>> start
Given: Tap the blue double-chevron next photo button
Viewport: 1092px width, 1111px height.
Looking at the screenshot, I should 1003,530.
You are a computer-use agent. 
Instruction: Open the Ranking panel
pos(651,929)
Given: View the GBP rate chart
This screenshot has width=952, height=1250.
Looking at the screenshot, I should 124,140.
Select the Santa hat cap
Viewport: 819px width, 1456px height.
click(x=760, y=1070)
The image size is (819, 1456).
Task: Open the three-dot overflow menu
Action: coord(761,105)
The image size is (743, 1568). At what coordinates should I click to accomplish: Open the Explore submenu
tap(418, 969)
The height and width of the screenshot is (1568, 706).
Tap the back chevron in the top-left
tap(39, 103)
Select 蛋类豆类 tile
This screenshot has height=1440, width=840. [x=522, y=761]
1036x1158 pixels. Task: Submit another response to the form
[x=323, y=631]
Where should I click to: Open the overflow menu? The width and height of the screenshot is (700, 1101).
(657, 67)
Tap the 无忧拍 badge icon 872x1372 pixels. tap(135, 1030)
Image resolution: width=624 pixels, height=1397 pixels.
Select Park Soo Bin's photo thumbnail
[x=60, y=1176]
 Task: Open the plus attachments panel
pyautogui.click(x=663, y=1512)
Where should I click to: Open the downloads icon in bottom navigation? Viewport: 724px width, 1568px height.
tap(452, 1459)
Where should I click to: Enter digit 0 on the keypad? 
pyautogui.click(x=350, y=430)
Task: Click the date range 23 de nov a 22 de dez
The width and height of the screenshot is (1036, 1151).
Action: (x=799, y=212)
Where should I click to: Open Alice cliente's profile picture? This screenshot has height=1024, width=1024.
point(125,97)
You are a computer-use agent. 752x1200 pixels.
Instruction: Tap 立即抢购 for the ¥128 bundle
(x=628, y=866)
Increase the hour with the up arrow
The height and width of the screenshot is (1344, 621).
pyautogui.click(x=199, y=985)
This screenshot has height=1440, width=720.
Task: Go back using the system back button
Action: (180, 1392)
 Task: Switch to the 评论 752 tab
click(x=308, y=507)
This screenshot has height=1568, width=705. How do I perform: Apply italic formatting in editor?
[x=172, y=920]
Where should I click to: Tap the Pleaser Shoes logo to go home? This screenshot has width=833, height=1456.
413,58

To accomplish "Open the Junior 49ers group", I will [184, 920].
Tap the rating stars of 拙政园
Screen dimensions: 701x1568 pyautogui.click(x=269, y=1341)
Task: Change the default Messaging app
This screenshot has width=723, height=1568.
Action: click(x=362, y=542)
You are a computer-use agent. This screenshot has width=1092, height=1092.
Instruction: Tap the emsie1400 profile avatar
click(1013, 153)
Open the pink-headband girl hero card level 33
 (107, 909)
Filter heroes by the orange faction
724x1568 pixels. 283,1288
>> end
• What you will do: Update all the records above by changing every "Where should I click to" to "Which point should I tap to", keeping everything else the same.

• Task result:
Given: Tap the blue double-chevron next photo button
Viewport: 1092px width, 1111px height.
Looking at the screenshot, I should 1003,530.
You are a computer-use agent. 
Instruction: Open the Ranking panel
pos(651,929)
Given: View the GBP rate chart
This screenshot has width=952, height=1250.
Looking at the screenshot, I should 124,140.
Select the Santa hat cap
Viewport: 819px width, 1456px height.
click(x=760, y=1070)
The image size is (819, 1456).
Task: Open the three-dot overflow menu
Action: coord(761,105)
The image size is (743, 1568). At what coordinates should I click to accomplish: Open the Explore submenu
tap(418, 969)
The height and width of the screenshot is (1568, 706).
Tap the back chevron in the top-left
tap(39, 103)
Select 蛋类豆类 tile
This screenshot has height=1440, width=840. [x=522, y=761]
1036x1158 pixels. Task: Submit another response to the form
[x=323, y=631]
Which point should I tap to: Open the overflow menu? The width and height of the screenshot is (700, 1101).
(657, 67)
Tap the 无忧拍 badge icon 872x1372 pixels. tap(135, 1030)
Image resolution: width=624 pixels, height=1397 pixels.
Select Park Soo Bin's photo thumbnail
[x=60, y=1176]
 Task: Open the plus attachments panel
pyautogui.click(x=663, y=1512)
Which point should I tap to: Open the downloads icon in bottom navigation? Viewport: 724px width, 1568px height.
tap(452, 1459)
Which point should I tap to: Enter digit 0 on the keypad? 
pyautogui.click(x=350, y=430)
Task: Click the date range 23 de nov a 22 de dez
The width and height of the screenshot is (1036, 1151).
Action: (x=799, y=212)
Which point should I tap to: Open Alice cliente's profile picture? This screenshot has height=1024, width=1024.
point(125,97)
You are a computer-use agent. 752x1200 pixels.
Instruction: Tap 立即抢购 for the ¥128 bundle
(x=628, y=866)
Increase the hour with the up arrow
The height and width of the screenshot is (1344, 621).
pyautogui.click(x=199, y=985)
This screenshot has height=1440, width=720.
Task: Go back using the system back button
Action: (180, 1392)
 Task: Switch to the 评论 752 tab
click(x=308, y=507)
This screenshot has height=1568, width=705. How do I perform: Apply italic formatting in editor?
[x=172, y=920]
Which point should I tap to: Tap the Pleaser Shoes logo to go home? This screenshot has width=833, height=1456.
413,58

To accomplish "Open the Junior 49ers group", I will [184, 920].
Tap the rating stars of 拙政园
Screen dimensions: 701x1568 pyautogui.click(x=269, y=1341)
Task: Change the default Messaging app
This screenshot has width=723, height=1568.
Action: click(x=362, y=542)
You are a computer-use agent. This screenshot has width=1092, height=1092.
Instruction: Tap the emsie1400 profile avatar
click(1013, 153)
Open the pink-headband girl hero card level 33
 (107, 909)
Filter heroes by the orange faction
724x1568 pixels. 283,1288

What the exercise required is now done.